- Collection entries
===============

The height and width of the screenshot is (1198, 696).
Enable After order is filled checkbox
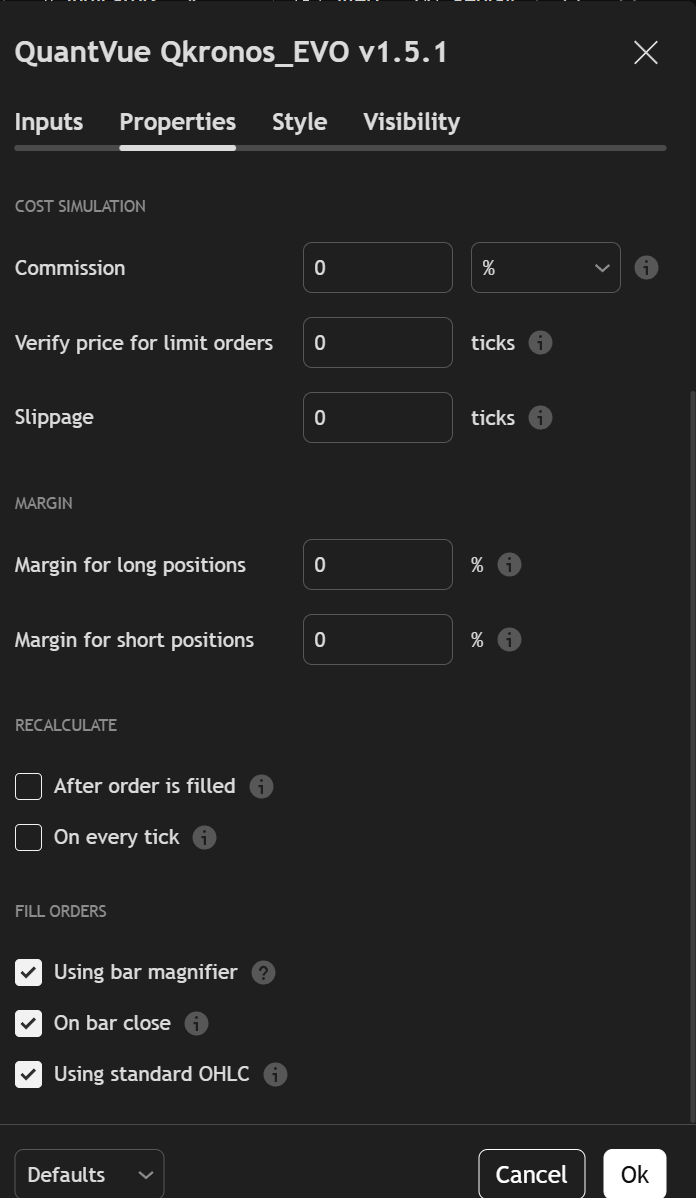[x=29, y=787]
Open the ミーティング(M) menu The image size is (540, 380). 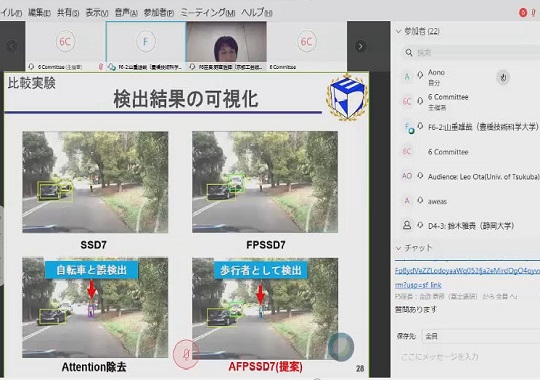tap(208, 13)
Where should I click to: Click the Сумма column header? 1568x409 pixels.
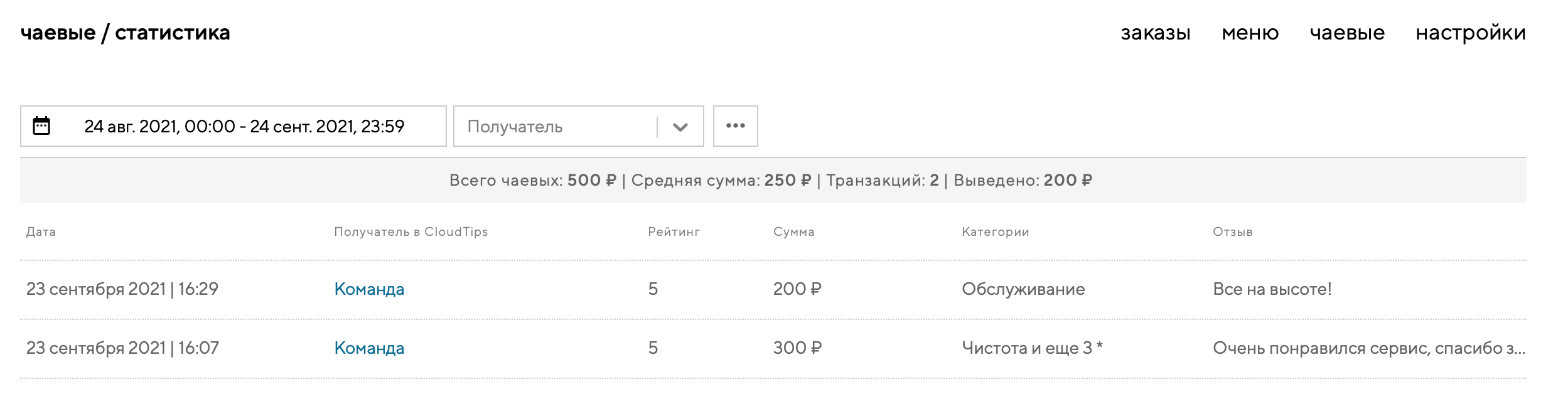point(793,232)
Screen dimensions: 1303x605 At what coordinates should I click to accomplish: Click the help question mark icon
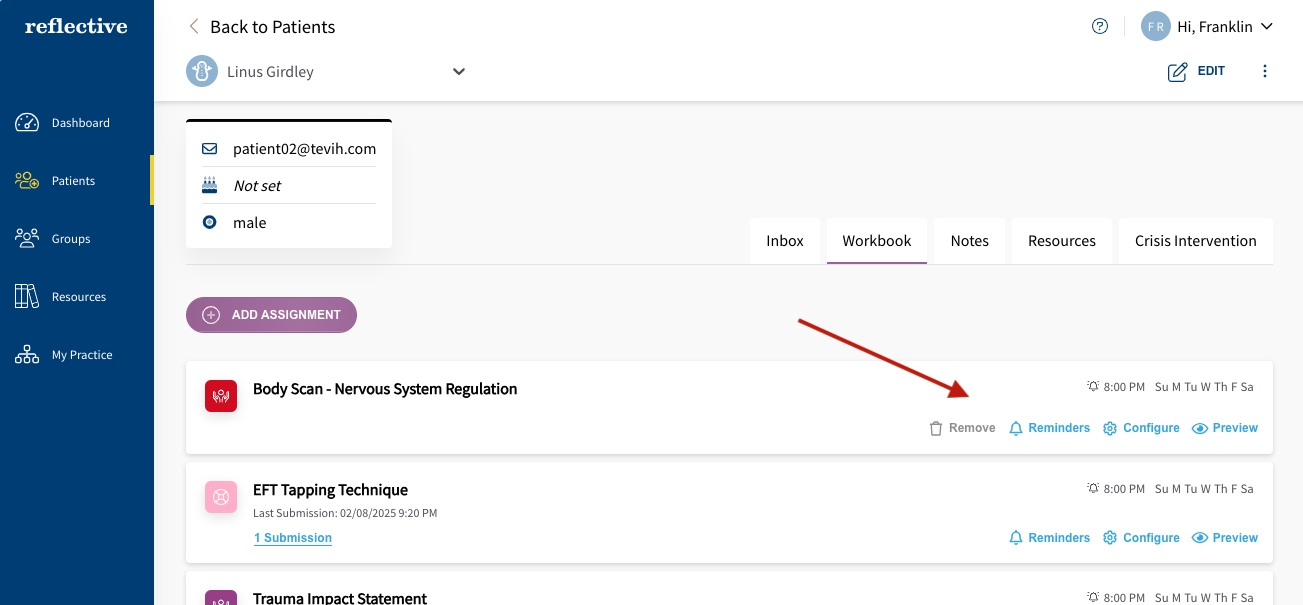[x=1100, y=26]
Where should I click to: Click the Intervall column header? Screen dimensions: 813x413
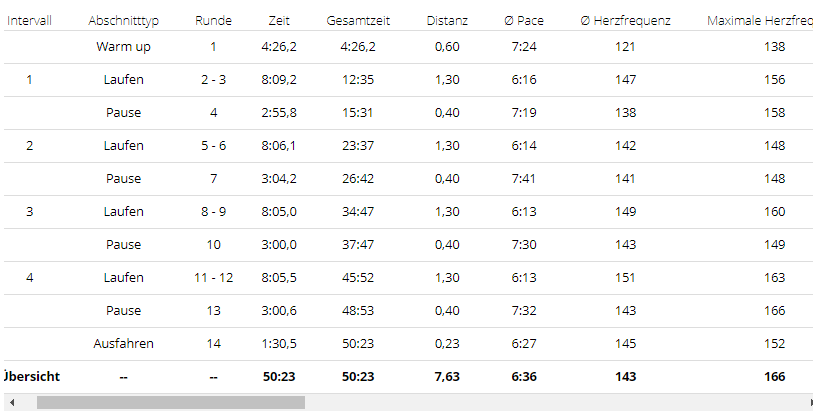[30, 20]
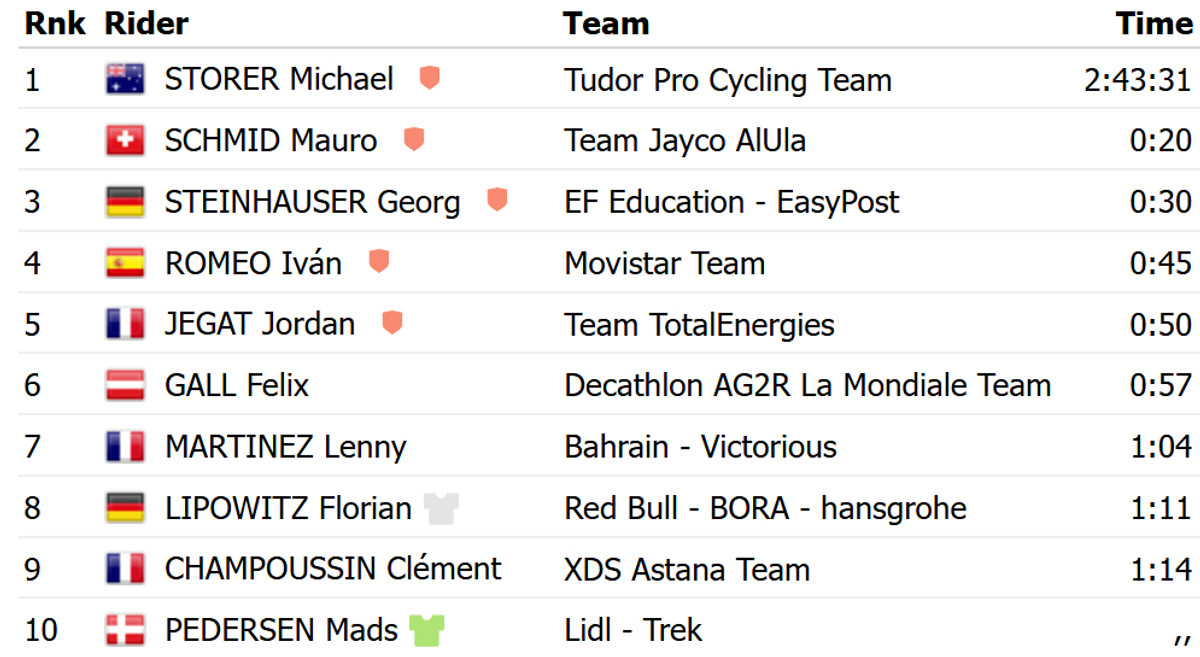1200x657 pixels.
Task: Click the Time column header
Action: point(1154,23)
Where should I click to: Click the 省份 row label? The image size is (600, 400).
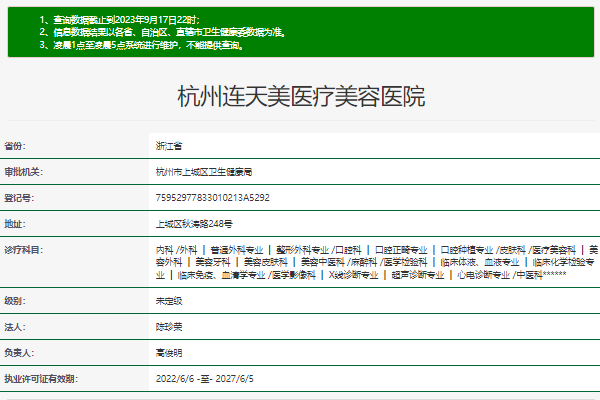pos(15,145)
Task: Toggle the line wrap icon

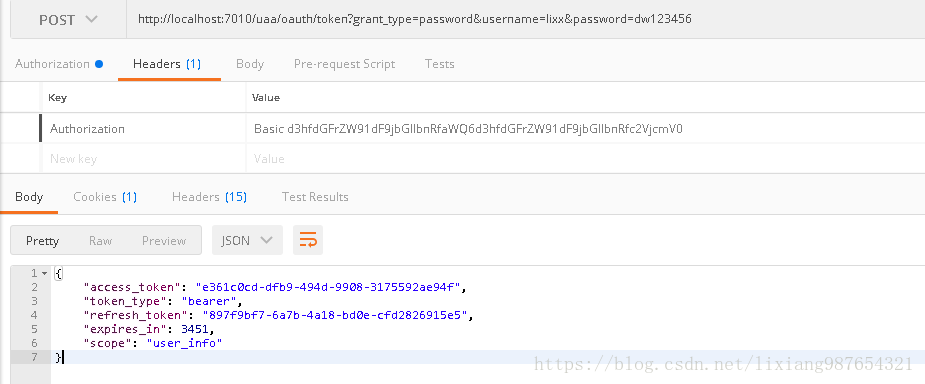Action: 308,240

===============

- WHAT IS BEING ASKED
Every line from the one that contains "Screen dimensions: 1303x605" through the end of the records above is to be reproduced exactly; no picture goes in the copy.

- EXERCISE ANSWER
Screen dimensions: 1303x605 At what coordinates should I click to accomplish: Click the help question mark icon
[x=1100, y=26]
Where should I click to: Click the Intervall column header? Screen dimensions: 813x413
[30, 20]
1200x657 pixels.
Task: Click the Time column header
Action: point(1154,23)
Where should I click to: Click the 省份 row label? The image size is (600, 400).
pos(15,145)
Task: Toggle the line wrap icon

Action: 308,240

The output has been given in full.